Finalmente un posto con l’anima, in Brasile. Una città mitica, una porta fra due mondi. Belem è l’entrata al Rio delle Amazzoni e al suo immenso bacino. Immenso di spazio, di genti, di flora e fauna, di risorse e soprattutto di resistenza alla penetrazione.

IMG_20151229_100537Da qui si passa per entrare in quel mondo; qua arrivano le persone e gli strani prodotti di quel mondo. La città si muove intorno al chilometro e mezzo di banchina del porto. Al suo inizio vi è un mercato tripartito: del pesce, della carne, di tutto il resto, compreso il cibo preparato. I prmi due sono di ferro, allo stile della torre Eiffel, bellissimi; il terzo è sotto moderni tendoni.

Sono mercati affascinanti dove si trovano pesci, frutti, verdure, spezie che sembrano venuti da un altro pianeta. Tutta roba sconosciuta anche a chi di tropico se ne intende. Nella gente predominano i caratteri degli indios dell’Amazzonia, ma c’e’ anche molto dell’africano ed un pò dell’europeo.

La presenza dell’Amazzonia è fortissima a Belem. Si sente che là dietro vi è la pressione del cuore verde del pianeta, di un mondo che è ancora difficilmente pecorribile, dove sono necessarie conoscenze, capacità, abilità che normalmente non si hanno. Un pò come a Venezia, ma ingigantito a dismisura.

E quindi Belem ha un’anima, ha la funzione di raccordo fra questi due mondi inconciliabili, una sorta di Piazzale Roma a Venezia; magari anche brutto, confuso, ma indispensabile. Non è quindi una delle tante città brasiliane, nate giusto per riempire un vuoto. Questa ha una sua necessità ineliminabile.   E lo starci è altamente emozionante, esattamente come quando si arriva a Piazzale Roma e si sa che si sta per entrare in quell’altro mondo che è Venezia.

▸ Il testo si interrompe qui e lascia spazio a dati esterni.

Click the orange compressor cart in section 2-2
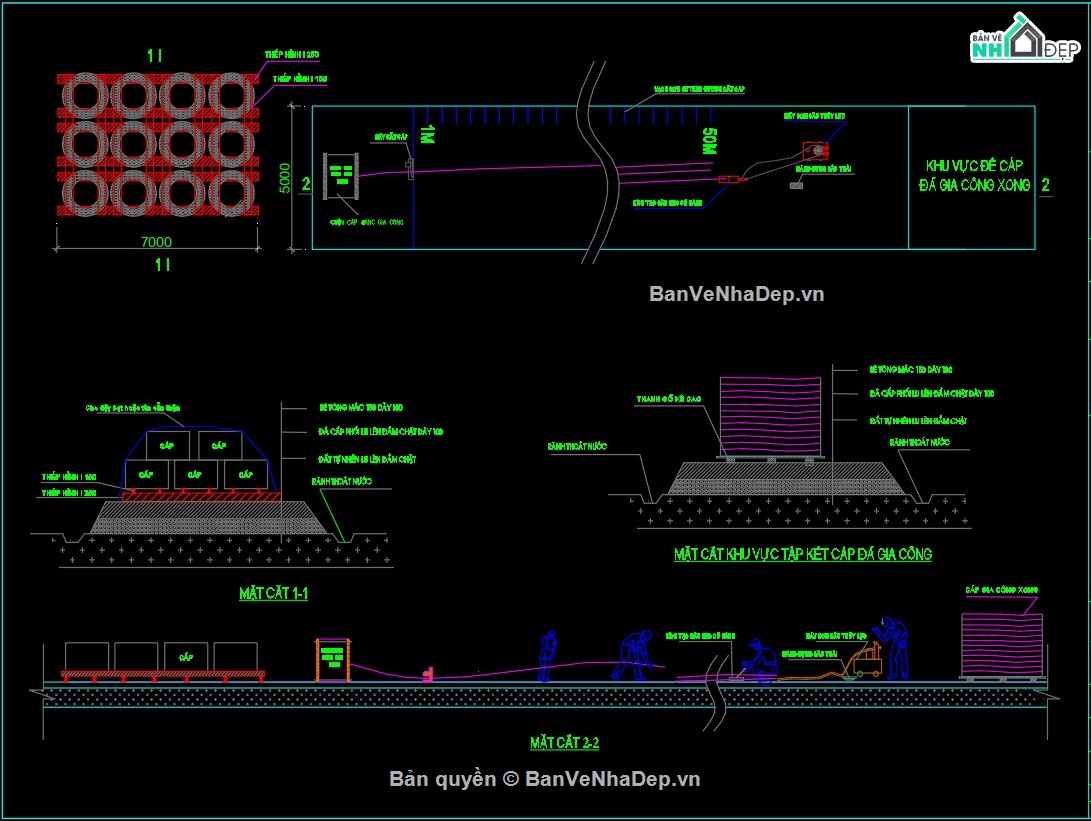Image resolution: width=1091 pixels, height=821 pixels. tap(866, 662)
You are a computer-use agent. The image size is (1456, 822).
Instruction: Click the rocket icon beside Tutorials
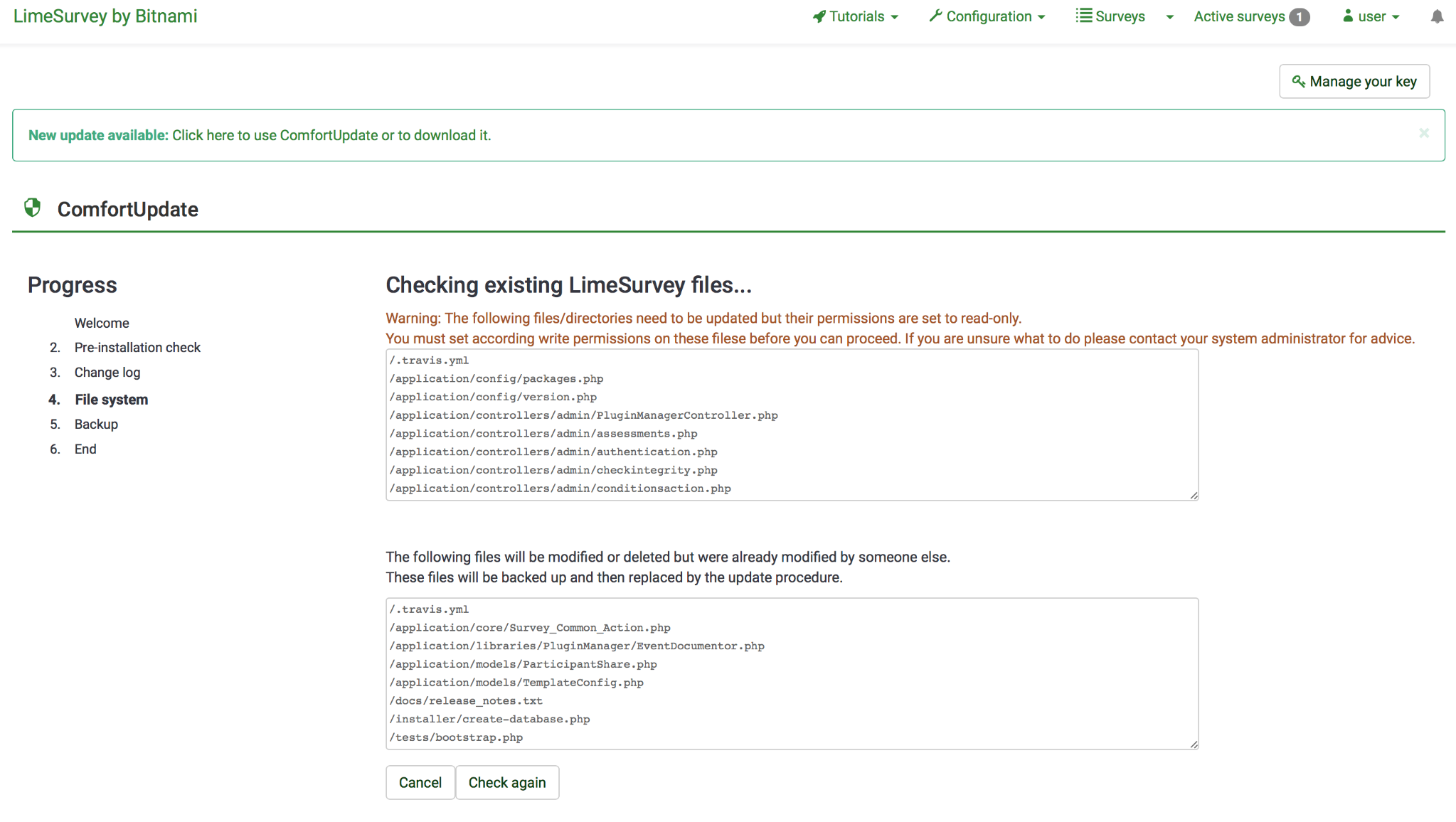[819, 16]
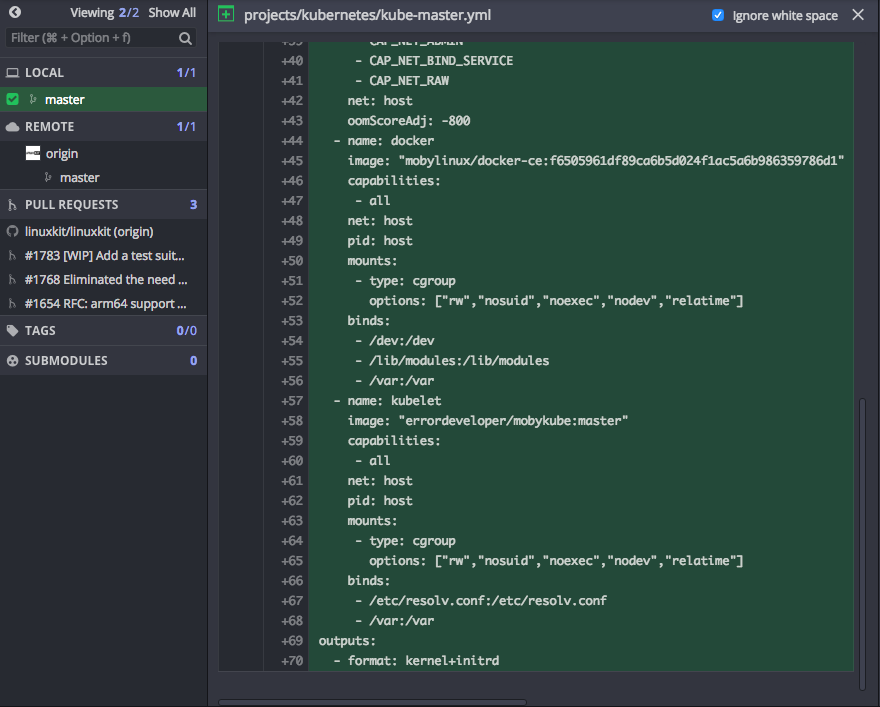880x707 pixels.
Task: Uncheck Ignore white space checkbox
Action: (x=718, y=15)
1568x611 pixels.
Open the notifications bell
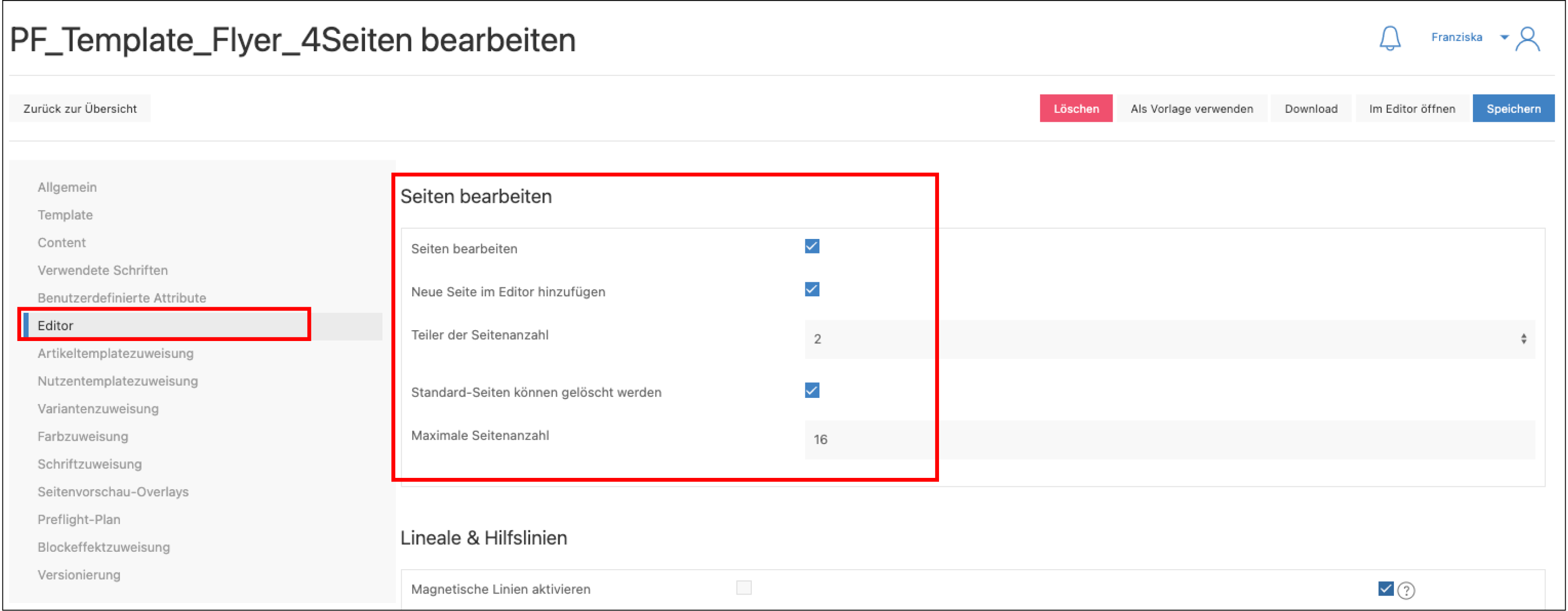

E Belem è anche portatrice di quell’enorme cultura che è stata elaborata dall’umanità in Amazzonia e che la penetrazione occidentale non è riuscita a distruggere completamente. Da i brividi pensare che risalnedo questo fiume e d i suoi affluenti e gli affluenti degli affluenti si potrebbe arrivare a zone dove vivono gruppi umani che non conoscono l’esistenza del mondo. E dal momento che la cultura è anche cibo, a Belem si riesce finalmente a mangiare bene, a differenza che nel resto del Brasile. Una vasta ed affollatissima zona del mercato è occupata da chioschi di cibo preparato. E vi si mangano anche i piatti amazzonici che seppelliscono per qualità e fantasia i poveri piatti classici brasiliani.

Diffcile staccarsi da quel mercato, chiamato Ver-o-peso. Zero turisti internazionali.

Questo post è con una sola foto (fatta all’interno della stazione fluviale) perchè a Belem è altamente sconsigliabile andare in giro con beni asportabili. Ed infatti sono stato rapinato dei pochi soldi che avevo in tasca. Gentilmente, pero’.